Despite his frame of mind at the time, Mark did not emerge terrified and filled with dread and a sense of impending doom following his odyssey through transhumanism - he has not been converted to the cause.

"There was never really a moment where I felt I was in danger of being converted to transhumanism," he says.  "I never came close to that happening, but I always wanted that to be a possibility at the same time. 

"My idea for the book was kind of a trajectory where I’m going from interested, sceptical outsider to actually having a moment of conversion: 'Shit I’m a transhumanist now - someone has unlocked some sense of this world that completely changed me!'

"But it was always important for me to leave that door open. Also, from a narrative point of view it would be an interesting trajectory.  But you can’t engineer that kind of stuff and it would be dishonest of me to frame it in that way."

However, he reveals that there were moments where he was surprised by how plausible he found some of the ideas espoused by the people at the forefront of the field, particularly the work of Randal Koene, a neuroscientist who is trying to upload his brain to a computer 'Altered Carbon'-style.

"That was an example for me of an idea that seems completely absurd and implausible to me, and my preconception of a person who dedicated their entire lives to a project uploading human minds to machines, my perception is that they are completely eccentric and insane," says Mark.

"But Randal, I really liked him first and foremost, and he’s a really good communicator and I didn’t see him as a zealot or a kind of snake oil salesman or impresario of his own ideas.  He's not pushing anything. He's just a scientist in a way I found quite surprising."

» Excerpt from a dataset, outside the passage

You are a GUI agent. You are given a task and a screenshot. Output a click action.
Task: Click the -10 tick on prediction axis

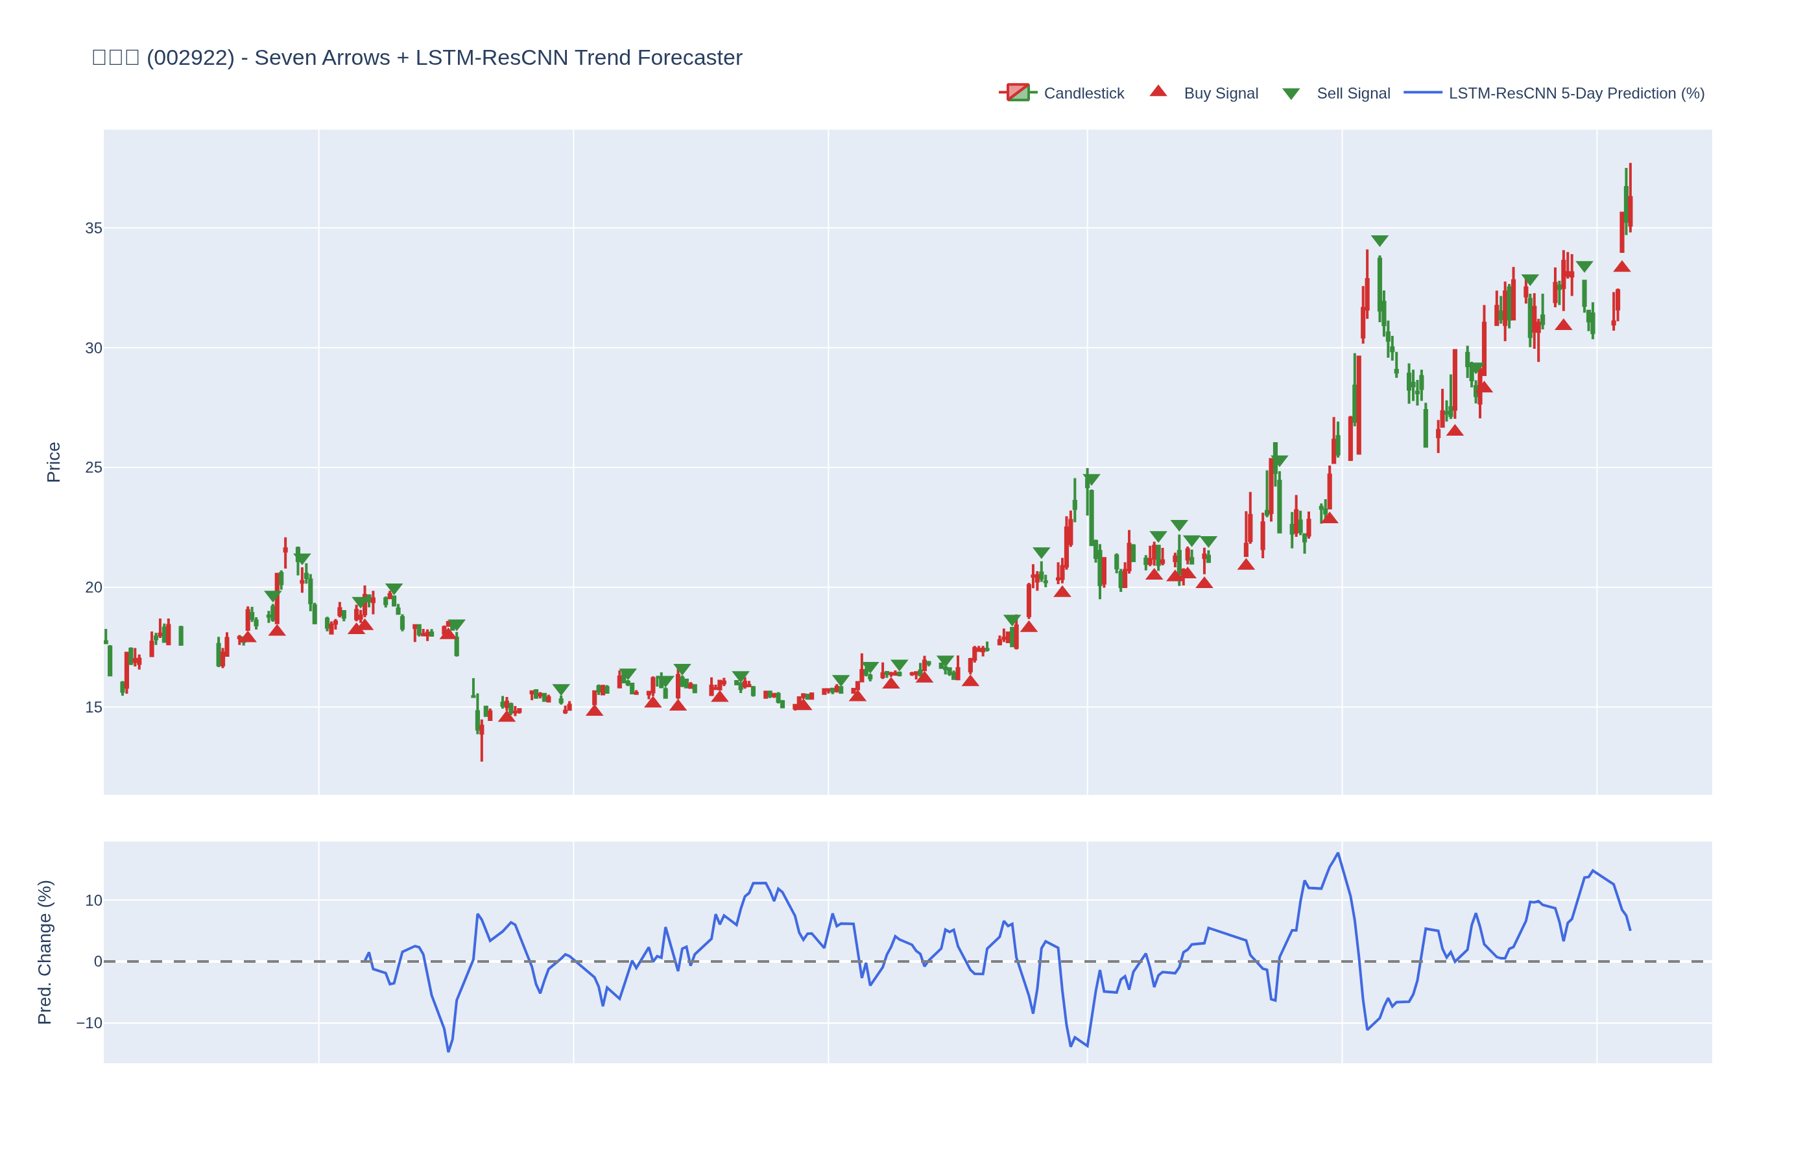pos(89,1023)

However, he has no fear about theories like the 'Technological Singularity', which predicts the point in the future (estimated at around 30 years) when super AI will effectively merge with humans.  Among its believers are Google's head of engineering, Ray Kurzweil.

What interests Mark is the people who believe these ideas, see them as inevitable, and want to pursue them.  He sees the Singularity as "essentially a religious phenomenon about the displacement of religious urges on to technology".  However, he reveals that some people who have read the book have reacted with abject terror to the theories explored therein.

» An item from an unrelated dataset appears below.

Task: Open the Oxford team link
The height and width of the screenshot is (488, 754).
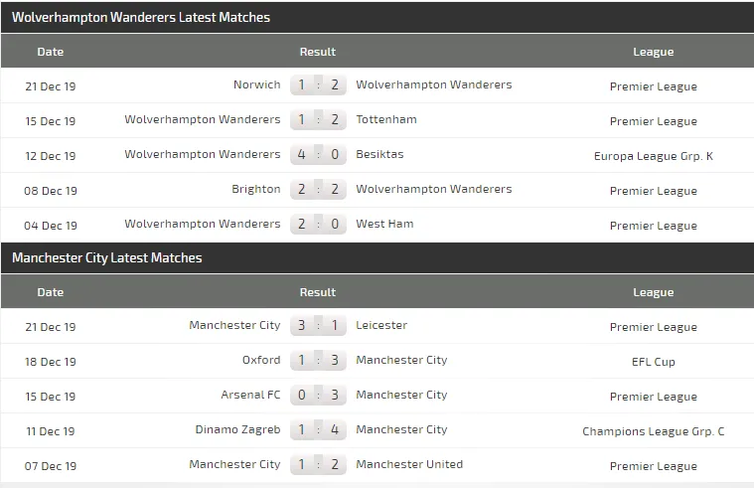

"I was kind of taken aback by how strong the reaction has been to the book.  Some people read it and were totally terrified by it.  I was a bit surprised by that," he says.

"I was so immersed in this world and got to know the people and spent so long reading about this stuff that its capacity to rattle me... I was inoculated, or whatever.  But the overwhelming reaction has been ‘Holy shit!’.  One person in particular had to stop reading it because they were in danger of fainting! 

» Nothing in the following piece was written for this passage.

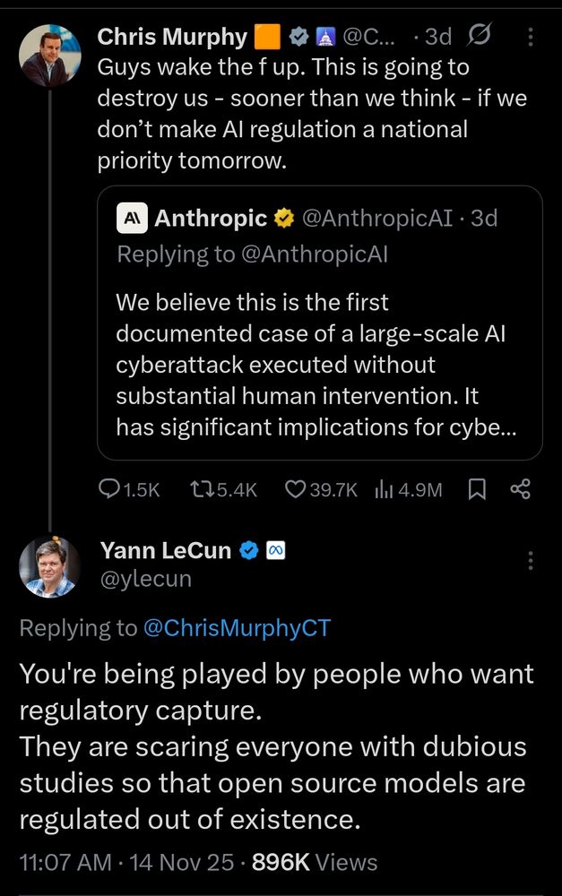Like Chris Murphy's tweet
This screenshot has width=562, height=896.
296,488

"Also, I had an email from one woman, a lawyer in London, and "e knew nothing about Transhumanism but was recommended the book so she picked [it] up and her reaction was that she went out and got a microchip implanted, an RFID chip.  I don’t think it’s programmed yet.  She was jokey about it when she wrote to me, saying she was the first cyborg barrister in London!"

To Be A Machine: Advetures Among Cybors, Utopians, Hackers, and the Futurists Solving the Modest Problem of Death by Mark O'Connell is published by Granta.